Alphabetical ranking

Today I faced the challenge of having to find the rank of a text string in a range of text strings. Or put another way, in what position would the entry sit alphabetically?

The RANK function only works on numeric values. So instead, we have to resort to logic.

=COUNTIF(A1:A5,"<="&A1)

This will figure out how many cells within the range A1:A5 are less than or equal to A1, the value that we're trying to rank.

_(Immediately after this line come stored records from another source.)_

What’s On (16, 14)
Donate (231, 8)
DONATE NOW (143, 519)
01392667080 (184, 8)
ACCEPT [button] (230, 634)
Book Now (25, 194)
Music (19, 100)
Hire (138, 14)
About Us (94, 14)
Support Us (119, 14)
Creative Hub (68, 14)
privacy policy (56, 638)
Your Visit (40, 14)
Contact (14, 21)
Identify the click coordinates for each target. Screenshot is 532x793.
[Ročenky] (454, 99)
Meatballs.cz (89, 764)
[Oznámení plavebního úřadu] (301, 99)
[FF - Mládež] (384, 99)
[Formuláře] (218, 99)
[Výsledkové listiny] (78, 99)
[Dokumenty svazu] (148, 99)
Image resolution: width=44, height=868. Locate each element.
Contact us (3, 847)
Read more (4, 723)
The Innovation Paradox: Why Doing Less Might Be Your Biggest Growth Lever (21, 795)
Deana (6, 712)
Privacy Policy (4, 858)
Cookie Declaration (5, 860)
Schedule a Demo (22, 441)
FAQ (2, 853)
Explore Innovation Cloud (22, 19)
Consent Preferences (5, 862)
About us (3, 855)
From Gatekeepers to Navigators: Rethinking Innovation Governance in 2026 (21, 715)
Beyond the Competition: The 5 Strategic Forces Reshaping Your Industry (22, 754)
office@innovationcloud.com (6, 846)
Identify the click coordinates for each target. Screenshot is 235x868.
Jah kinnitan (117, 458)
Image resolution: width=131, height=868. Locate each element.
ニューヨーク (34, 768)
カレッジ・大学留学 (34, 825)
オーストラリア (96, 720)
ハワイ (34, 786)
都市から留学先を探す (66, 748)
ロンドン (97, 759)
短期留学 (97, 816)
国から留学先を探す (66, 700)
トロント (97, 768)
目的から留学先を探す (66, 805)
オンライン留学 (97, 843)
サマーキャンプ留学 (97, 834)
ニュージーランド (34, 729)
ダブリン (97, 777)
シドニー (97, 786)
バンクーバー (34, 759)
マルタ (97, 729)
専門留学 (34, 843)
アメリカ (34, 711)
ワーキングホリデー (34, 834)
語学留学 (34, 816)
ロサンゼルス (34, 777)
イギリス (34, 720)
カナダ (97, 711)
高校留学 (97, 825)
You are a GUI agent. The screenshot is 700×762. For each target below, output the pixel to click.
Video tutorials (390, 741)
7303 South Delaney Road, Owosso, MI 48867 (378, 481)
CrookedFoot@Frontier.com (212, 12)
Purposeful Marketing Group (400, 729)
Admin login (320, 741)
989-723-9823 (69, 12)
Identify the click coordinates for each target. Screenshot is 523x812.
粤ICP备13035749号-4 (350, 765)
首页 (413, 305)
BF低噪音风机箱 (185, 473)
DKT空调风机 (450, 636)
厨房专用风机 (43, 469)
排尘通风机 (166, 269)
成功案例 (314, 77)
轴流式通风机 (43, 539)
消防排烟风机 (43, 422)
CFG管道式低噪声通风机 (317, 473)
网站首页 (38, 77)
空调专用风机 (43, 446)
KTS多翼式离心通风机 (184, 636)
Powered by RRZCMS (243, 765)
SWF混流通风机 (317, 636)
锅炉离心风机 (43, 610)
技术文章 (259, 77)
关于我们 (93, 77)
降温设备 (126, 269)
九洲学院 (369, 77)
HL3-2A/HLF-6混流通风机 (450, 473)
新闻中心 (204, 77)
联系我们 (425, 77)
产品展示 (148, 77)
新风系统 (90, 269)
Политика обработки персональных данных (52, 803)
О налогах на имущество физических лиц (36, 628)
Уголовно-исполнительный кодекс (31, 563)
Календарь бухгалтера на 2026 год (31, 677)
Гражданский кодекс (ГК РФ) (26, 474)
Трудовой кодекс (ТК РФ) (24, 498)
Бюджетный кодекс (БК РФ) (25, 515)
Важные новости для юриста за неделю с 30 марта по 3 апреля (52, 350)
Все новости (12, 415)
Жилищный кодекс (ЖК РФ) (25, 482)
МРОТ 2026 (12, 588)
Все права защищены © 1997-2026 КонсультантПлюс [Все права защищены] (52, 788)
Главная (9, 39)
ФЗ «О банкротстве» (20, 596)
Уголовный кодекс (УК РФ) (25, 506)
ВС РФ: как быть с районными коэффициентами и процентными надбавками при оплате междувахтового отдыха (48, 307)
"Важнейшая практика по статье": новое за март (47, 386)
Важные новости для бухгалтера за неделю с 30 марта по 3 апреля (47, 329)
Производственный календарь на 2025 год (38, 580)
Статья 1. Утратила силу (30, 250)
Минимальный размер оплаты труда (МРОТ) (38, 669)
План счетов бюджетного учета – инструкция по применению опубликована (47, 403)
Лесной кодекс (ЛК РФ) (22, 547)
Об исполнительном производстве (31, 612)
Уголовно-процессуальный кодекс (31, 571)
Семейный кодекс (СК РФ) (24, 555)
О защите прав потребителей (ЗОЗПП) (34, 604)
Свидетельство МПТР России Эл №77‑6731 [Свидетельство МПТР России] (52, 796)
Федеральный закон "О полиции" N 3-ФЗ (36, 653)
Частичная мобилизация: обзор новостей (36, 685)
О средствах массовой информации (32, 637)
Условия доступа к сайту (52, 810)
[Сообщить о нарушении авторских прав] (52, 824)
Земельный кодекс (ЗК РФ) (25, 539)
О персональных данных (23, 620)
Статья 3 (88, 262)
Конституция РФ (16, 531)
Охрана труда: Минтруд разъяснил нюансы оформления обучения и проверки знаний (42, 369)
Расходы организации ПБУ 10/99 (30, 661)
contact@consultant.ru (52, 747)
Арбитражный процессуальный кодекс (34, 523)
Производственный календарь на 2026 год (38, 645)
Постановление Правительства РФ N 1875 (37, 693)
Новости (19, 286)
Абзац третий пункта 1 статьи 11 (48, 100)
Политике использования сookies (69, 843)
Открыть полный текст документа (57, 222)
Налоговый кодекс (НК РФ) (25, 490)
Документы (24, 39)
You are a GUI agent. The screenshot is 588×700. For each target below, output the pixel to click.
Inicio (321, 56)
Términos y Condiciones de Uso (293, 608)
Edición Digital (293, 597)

A beautiful yet simple piece of logic, learned from "anhn" in VB Forums.

RANK

Summary

If you have a range of values, the RANK function tells you where in that range a specific number sits. It can either tell you it's the nth biggest number in the range. Or it can tell you it's the nth smallest number in the range.

The formula only works on numeric values. If text values appear in the range, then these values are ignored. If the formula attempts to evaluate the rank of a text value, then it will result in a #VALUE! error.

Syntax

=RANK(Cell,Range,Value)

Cell is the number that you want to find the rank of. It doesn't need to be a number physically within the range of values you're ranking it against. But that exact value must appear in the range. Otherwise, the formula will yield #N/A.

Range is the range that you want to rank the number within. It must be a continuous range, but can be square—it need not be a single row or column of data.

Value is a number that determines the order in which the item's ranking is given.

  • Value = 0. The formula will tell you how big the cell is. I.e. the cell is the nth biggest in the range
  • Value is anything other than 0. The formula will tell you how small the cell is. I.e. the cell is the nth smallest in the range.

Examples

Below are some examples of the RANK formula at work. It assumes the range A1:A5 contains the values 1, 2, 3, 4 and 5.

=RANK(2,A1:A5,0) gives the value 4. The number 2 is the fourth biggest in the range

=RANK(2,A1:A5,1) gives the value 2. The number 2 is the second biggest in the range

=RANK(7,A1:A5,1) gives the value #N/A. The number 7 does not appear in the range, so the formula fails.

 

PivotTables: the reverse. Creating raw data from a summary

I received an interesting if slightly odd conundrum from Kat the other day. The solution was quite artful, so I thought I'd share.

She had some summary data, each row of which contained a count representing the number of records that row represented. And she wanted to create raw data from that. To anonymise, let's use the following comparable scenario.

Imagine you have a summary of the stock in your warehouse. Each row contains the stock item's ID number, its name, its description, its location together with a count of how many of these items are located there. Kat wanted to create a dataset that contained one record for each individual item, each row containing all of the above details with the exception of the count.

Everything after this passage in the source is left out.